▶ _WHAT YOU HAVE TO DO_
What is needed is an exact copy of the data that follows.

++++ AVAILABLE DATA

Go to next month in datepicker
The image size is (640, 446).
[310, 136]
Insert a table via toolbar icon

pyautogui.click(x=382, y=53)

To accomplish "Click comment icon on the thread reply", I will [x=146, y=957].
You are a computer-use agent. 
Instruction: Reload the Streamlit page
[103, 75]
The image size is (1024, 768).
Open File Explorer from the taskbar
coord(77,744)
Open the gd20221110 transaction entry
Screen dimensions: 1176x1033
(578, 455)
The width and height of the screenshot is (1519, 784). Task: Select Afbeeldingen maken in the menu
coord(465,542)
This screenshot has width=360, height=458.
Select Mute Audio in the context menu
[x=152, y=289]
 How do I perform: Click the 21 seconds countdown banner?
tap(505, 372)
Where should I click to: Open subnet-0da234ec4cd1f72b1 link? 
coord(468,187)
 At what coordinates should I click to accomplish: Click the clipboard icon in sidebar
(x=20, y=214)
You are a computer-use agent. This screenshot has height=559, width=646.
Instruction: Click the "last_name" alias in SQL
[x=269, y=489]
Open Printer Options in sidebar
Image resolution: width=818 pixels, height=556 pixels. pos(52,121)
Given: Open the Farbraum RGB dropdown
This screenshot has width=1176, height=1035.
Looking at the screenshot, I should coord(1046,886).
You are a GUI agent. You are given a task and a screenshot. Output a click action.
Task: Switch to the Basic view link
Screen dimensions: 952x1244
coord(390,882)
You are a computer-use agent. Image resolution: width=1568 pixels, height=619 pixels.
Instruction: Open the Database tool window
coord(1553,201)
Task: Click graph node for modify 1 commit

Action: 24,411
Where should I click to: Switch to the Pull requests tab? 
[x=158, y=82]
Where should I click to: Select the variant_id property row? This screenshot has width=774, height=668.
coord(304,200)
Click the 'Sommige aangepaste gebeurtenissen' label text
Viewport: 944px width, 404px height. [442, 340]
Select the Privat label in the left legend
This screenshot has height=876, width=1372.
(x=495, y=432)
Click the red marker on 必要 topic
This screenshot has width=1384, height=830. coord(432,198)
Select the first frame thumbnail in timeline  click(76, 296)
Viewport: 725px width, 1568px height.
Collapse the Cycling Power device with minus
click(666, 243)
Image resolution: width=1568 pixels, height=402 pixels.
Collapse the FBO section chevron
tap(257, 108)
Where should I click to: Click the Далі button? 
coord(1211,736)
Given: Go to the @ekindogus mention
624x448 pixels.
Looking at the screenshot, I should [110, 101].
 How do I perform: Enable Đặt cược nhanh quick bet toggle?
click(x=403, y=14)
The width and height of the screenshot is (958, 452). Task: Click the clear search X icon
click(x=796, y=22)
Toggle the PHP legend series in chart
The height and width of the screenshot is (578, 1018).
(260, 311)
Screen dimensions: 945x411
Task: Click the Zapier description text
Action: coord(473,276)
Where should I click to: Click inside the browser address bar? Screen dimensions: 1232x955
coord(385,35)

++++++++

▶ _EXERCISE RESPONSE_
Go to next month in datepicker
The image size is (640, 446).
[310, 136]
Insert a table via toolbar icon

pyautogui.click(x=382, y=53)

To accomplish "Click comment icon on the thread reply", I will [x=146, y=957].
You are a computer-use agent. 
Instruction: Reload the Streamlit page
[103, 75]
The image size is (1024, 768).
Open File Explorer from the taskbar
coord(77,744)
Open the gd20221110 transaction entry
Screen dimensions: 1176x1033
(578, 455)
The width and height of the screenshot is (1519, 784). Task: Select Afbeeldingen maken in the menu
coord(465,542)
This screenshot has width=360, height=458.
Select Mute Audio in the context menu
[x=152, y=289]
 How do I perform: Click the 21 seconds countdown banner?
tap(505, 372)
Where should I click to: Open subnet-0da234ec4cd1f72b1 link? 
coord(468,187)
 At what coordinates should I click to accomplish: Click the clipboard icon in sidebar
(x=20, y=214)
You are a computer-use agent. This screenshot has height=559, width=646.
Instruction: Click the "last_name" alias in SQL
[x=269, y=489]
Open Printer Options in sidebar
Image resolution: width=818 pixels, height=556 pixels. pos(52,121)
Given: Open the Farbraum RGB dropdown
This screenshot has width=1176, height=1035.
Looking at the screenshot, I should coord(1046,886).
You are a GUI agent. You are given a task and a screenshot. Output a click action.
Task: Switch to the Basic view link
Screen dimensions: 952x1244
coord(390,882)
You are a computer-use agent. Image resolution: width=1568 pixels, height=619 pixels.
Instruction: Open the Database tool window
coord(1553,201)
Task: Click graph node for modify 1 commit

Action: 24,411
Where should I click to: Switch to the Pull requests tab? 
[x=158, y=82]
Where should I click to: Select the variant_id property row? This screenshot has width=774, height=668.
coord(304,200)
Click the 'Sommige aangepaste gebeurtenissen' label text
Viewport: 944px width, 404px height. [442, 340]
Select the Privat label in the left legend
This screenshot has height=876, width=1372.
(x=495, y=432)
Click the red marker on 必要 topic
This screenshot has width=1384, height=830. coord(432,198)
Select the first frame thumbnail in timeline  click(76, 296)
Viewport: 725px width, 1568px height.
Collapse the Cycling Power device with minus
click(666, 243)
Image resolution: width=1568 pixels, height=402 pixels.
Collapse the FBO section chevron
tap(257, 108)
Where should I click to: Click the Далі button? 
coord(1211,736)
Given: Go to the @ekindogus mention
624x448 pixels.
Looking at the screenshot, I should [110, 101].
 How do I perform: Enable Đặt cược nhanh quick bet toggle?
click(x=403, y=14)
The width and height of the screenshot is (958, 452). Task: Click the clear search X icon
click(x=796, y=22)
Toggle the PHP legend series in chart
The height and width of the screenshot is (578, 1018).
(260, 311)
Screen dimensions: 945x411
Task: Click the Zapier description text
Action: coord(473,276)
Where should I click to: Click inside the browser address bar? Screen dimensions: 1232x955
coord(385,35)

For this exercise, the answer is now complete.